Cell Cycle. 2013 Mar 1;12(5):842-8. doi: 10.4161/cc.23822. Epub 2013 Feb 6.
The γ-tubulin ring complex (γ-TuRC) is a key part of microtubule-organizing centers (MTOCs) that control microtubule polarity, organization and dynamics in eukaryotes. Understanding regulatory mechanisms of γ-TuRC function is of fundamental importance, as this complex is central to many cellular processes, including chromosome segregation, fertility, neural development, T-cell cytotoxicity and respiration. The fission yeast microtubule motor kinesin-14 Pkl1 regulates mitosis by binding to the γ-tubulin small complex (γ-TuSC), a subunit of γ-TuRC. Here we investigate the binding mechanism of Pkl1 to γ-TuSC and its functional consequences using genetics, biochemistry, peptide assays and cell biology approaches in vivo and in vitro. We identify two critical elements in the Tail domain of Pkl1 that mediate γ-TuSC binding and trigger release of γ-tubulin from γ-TuRC. Such action disrupts the MTOC and results in failed mitotic spindle assembly. This study is the first demonstration that a motor protein directly affects the structural composition of the γ-TuRC, and we provide details of this mechanism that may be of broad biological importance.

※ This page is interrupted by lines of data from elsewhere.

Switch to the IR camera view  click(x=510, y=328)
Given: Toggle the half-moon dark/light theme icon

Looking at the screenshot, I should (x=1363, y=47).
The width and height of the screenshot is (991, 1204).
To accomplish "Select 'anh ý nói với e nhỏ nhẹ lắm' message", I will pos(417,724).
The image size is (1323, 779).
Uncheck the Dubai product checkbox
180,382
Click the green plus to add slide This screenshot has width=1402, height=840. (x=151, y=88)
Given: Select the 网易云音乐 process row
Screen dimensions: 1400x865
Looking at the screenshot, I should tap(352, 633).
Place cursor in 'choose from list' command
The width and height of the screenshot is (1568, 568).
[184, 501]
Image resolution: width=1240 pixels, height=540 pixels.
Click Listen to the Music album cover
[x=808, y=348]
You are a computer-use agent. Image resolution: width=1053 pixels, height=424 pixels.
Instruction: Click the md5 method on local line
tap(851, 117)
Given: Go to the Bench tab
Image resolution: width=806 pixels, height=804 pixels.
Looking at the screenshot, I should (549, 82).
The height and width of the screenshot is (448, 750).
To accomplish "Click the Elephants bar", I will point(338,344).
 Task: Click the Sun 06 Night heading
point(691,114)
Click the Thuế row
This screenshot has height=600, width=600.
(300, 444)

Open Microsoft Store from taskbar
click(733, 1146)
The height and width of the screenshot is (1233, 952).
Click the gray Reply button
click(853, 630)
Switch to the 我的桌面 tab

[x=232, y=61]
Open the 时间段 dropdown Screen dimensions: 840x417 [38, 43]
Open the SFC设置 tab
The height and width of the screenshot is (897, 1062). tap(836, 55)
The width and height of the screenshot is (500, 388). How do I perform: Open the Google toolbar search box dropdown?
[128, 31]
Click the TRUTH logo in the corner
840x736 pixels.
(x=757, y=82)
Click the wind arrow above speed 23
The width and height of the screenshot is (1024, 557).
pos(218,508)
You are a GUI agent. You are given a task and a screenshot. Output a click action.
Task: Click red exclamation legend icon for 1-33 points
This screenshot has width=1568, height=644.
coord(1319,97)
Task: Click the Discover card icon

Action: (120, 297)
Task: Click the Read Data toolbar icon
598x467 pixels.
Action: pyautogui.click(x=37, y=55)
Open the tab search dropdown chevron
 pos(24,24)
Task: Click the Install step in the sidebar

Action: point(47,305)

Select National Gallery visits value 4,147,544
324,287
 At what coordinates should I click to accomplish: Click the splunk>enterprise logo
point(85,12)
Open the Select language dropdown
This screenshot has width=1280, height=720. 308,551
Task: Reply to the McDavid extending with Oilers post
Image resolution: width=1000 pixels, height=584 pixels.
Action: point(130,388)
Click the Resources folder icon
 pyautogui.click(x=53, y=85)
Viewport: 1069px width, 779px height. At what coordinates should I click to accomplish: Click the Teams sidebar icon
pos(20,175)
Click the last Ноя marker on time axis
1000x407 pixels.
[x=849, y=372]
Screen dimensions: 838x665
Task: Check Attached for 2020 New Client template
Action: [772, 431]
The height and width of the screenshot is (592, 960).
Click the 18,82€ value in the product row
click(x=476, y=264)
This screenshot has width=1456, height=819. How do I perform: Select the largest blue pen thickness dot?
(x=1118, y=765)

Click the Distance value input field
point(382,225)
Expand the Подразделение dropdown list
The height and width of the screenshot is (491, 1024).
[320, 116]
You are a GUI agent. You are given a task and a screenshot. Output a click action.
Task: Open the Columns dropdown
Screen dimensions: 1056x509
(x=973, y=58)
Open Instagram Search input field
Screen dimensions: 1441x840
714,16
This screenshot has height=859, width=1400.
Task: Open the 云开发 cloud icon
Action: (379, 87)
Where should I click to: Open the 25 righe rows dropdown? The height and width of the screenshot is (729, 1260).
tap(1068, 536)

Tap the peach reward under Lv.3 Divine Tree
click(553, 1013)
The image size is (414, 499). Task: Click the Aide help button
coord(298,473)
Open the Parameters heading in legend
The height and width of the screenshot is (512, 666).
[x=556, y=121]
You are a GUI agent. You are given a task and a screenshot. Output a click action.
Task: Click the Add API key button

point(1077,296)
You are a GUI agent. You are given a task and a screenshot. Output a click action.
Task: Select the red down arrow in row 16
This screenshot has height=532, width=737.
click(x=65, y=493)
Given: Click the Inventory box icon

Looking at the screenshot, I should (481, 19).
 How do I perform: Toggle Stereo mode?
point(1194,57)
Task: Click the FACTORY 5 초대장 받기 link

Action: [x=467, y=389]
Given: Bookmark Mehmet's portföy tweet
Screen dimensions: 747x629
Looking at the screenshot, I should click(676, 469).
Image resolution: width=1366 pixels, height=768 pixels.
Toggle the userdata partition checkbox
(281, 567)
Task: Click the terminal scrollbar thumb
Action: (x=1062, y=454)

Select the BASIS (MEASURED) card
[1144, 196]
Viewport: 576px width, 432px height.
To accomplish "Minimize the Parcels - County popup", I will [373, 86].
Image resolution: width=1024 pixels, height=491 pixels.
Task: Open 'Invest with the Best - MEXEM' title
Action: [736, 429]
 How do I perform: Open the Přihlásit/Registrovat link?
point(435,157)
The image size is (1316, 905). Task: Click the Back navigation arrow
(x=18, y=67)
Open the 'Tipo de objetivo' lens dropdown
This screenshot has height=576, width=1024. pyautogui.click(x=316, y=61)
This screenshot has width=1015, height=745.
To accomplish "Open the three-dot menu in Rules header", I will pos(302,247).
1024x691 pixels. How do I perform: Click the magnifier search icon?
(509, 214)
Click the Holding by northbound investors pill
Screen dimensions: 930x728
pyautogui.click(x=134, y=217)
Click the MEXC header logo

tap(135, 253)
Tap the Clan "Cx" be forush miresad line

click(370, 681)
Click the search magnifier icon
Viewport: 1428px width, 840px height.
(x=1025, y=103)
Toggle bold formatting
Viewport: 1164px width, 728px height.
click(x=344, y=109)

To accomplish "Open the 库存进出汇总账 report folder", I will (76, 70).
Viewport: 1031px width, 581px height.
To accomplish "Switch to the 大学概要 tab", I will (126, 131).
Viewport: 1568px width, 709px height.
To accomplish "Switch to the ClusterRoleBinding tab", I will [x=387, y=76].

γ-微管蛋白环复合物(γ-TuRC)是微管组织中心(MTOC)的关键组成部分,控制着真核生物中微管的极性、组织和动力学。了解 γ-TuRC 功能的调节机制至关重要,因为该复合物是许多细胞过程的核心,包括染色体分离、生育能力、神经发育、T 细胞细胞毒性和呼吸作用。裂殖酵母微管马达蛋白 kinesin-14 Pkl1 通过与 γ-微管蛋白小复合物(γ-TuSC)结合来调节有丝分裂,γ-TuSC 是 γ-TuRC 的一个亚基。在这里,我们使用遗传学、生物化学、肽测定以及体内和体外的细胞生物学方法,研究了 Pkl1 与 γ-TuSC 的结合机制及其功能后果。我们确定了 Pkl1 的尾部结构域中的两个关键元素,这些元素介导了 γ-TuSC 的结合,并触发了 γ-微管蛋白从 γ-TuRC 中的释放。这种作用会破坏 MTOC 并导致有丝分裂纺锤体装配失败。这项研究首次证明了一种马达蛋白可以直接影响 γ-TuRC 的结构组成,并且我们提供了该机制的详细信息,这可能具有广泛的生物学意义。